This test, nicknamed Happy Krishna by the United States military intelligence, positioned India as the sixth nation to test a nuclear weapon outside the five permanent UN Security Council members namely the United States, Soviet Union, United Kingdom, France, and China. 

It was a highly secret operation and only a small group of scientists and military personnel were aware of the details, that too on a need to know basis. The nuclear device was assembled by a small group of scientists from the Bhabha Atomic Research Centre (BARC) and the Defence Research and Development Organisation (DRDO) led by Dr. Raja Ramanna.

It is reliably learnt that the then Prime Minister Indira Gandhi gave verbal orders to manufacture the nuclear device and prepare for a test while visiting the Bhabha Atomic Research Centre (BARC) on 7 September 1972. That was the starting point and since that day work began to craft the explosive device as well as locating, surveying, and preparing a suitable test site for what was formally dubbed the “Peaceful Nuclear Explosion” or PNE. However, very few records were kept, either on the development process or the decision-making involved in its construction and testing to preserve secrecy.

Dr Raja Ramanna, then director of BARC was designated as the primary leader of the project. He worked along with Dr. Basanti Dulal Nag Chaudhuri, director of DRDO to put together and coordinate the team for developing the explosive device. Dr. P.K. Iyengar, Ramanna’s second in command at BARC played a key role in the design and assembly of the plutonium implosion device and in overcoming the technical challenges of the test. Dr. R. Chidambaram who later became the Chairman of the Atomic Energy Commission of India contributed significantly to the success of Operation Smiling Buddha. Dr. Homi N. Sethna the Chairman of the Atomic Energy Commission at that time provided strategic oversight and ensured the project received the necessary resources and support. Dr. N.S. Venkatesan and his team at the Terminal Ballistics Research Laboratory (TBRL) Chandigarh played a key role in the design and engineering of the nuclear device, particularly the high explosive implosion mechanism. Apart from them Dr. M.R. Srinivasan, Dr. P. K. K. Menon and Dr. C.N.R. Rao played a key role at various stages of the nuclear test project.
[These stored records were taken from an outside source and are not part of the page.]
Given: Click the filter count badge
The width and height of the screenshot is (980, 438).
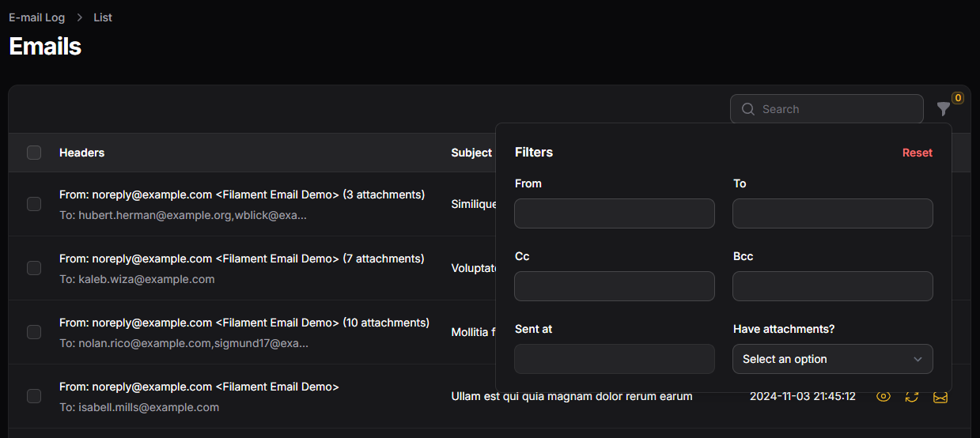Looking at the screenshot, I should 958,98.
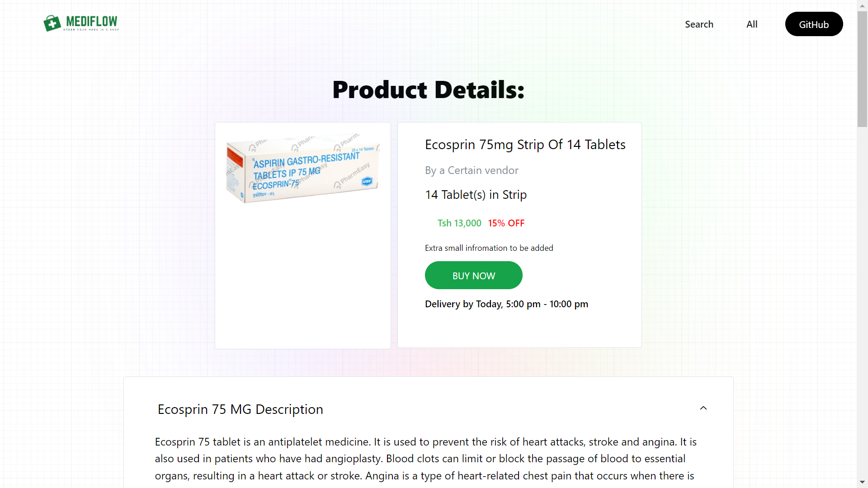Click the Ecosprin 75mg Strip product title
The width and height of the screenshot is (868, 488).
[525, 145]
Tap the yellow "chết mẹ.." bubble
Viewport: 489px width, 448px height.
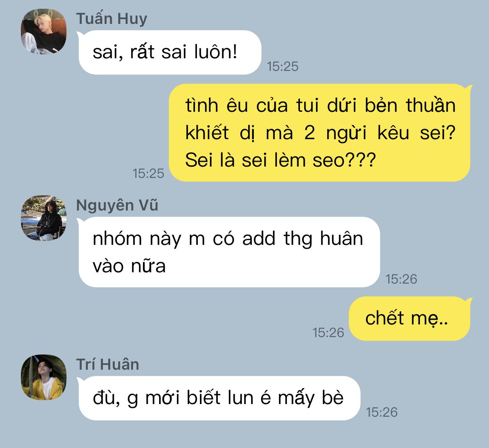pyautogui.click(x=409, y=318)
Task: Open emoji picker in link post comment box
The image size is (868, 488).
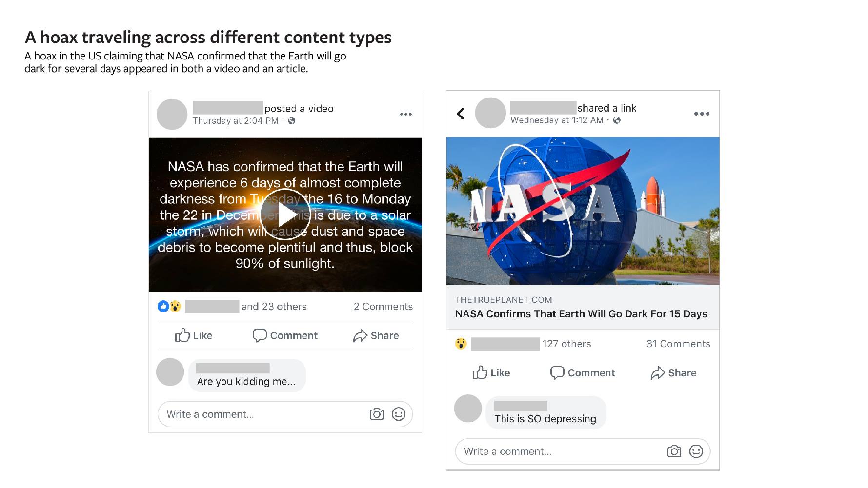Action: tap(696, 451)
These scientists, along with many unnamed engineers, technicians, and support staff, collectively brought Operation Smiling Buddha to fruition.

Apart from the scientists working on the project, only a handful of people including Prime Minister Indira Gandhi, her trusted adviser P.N. Haksar, and her principal secretary D.P. Dhar were informed. Even Defence Minister Babu Jagjivan Ram, External Affairs Minister Swaran Singh, Indian army chief, General G. G. Bewoor, and Army commander Western Command Lt General T. N. Raina was informed only a few hours before the nuclear explosion.  

The device, a plutonium implosion-type fission bomb, was transported to the Pokharan Test Range in Rajasthan, where meticulous preparations were made for the test. The site was selected for its remote location, ensuring minimal risk to civilian populations and limited visibility to prying eyes.

The task of digging the 107 metres deep underground shaft for the test was assigned to the 61st Engineering Regiment stationed in Jodhpur and commanded by Lt. Col. Subherwal who ignored Ramanna’s requests till PM Indira Gandhi herself intervened. Finally Gen. Bewoor ordered the unit to begin the shaft construction project code-named Operation Dry Enterprise but there was a problem initially as the unit had no prior experience in digging shafts. Eventually the digging of the shaft was completed only days before the 18 May test after initial difficulties.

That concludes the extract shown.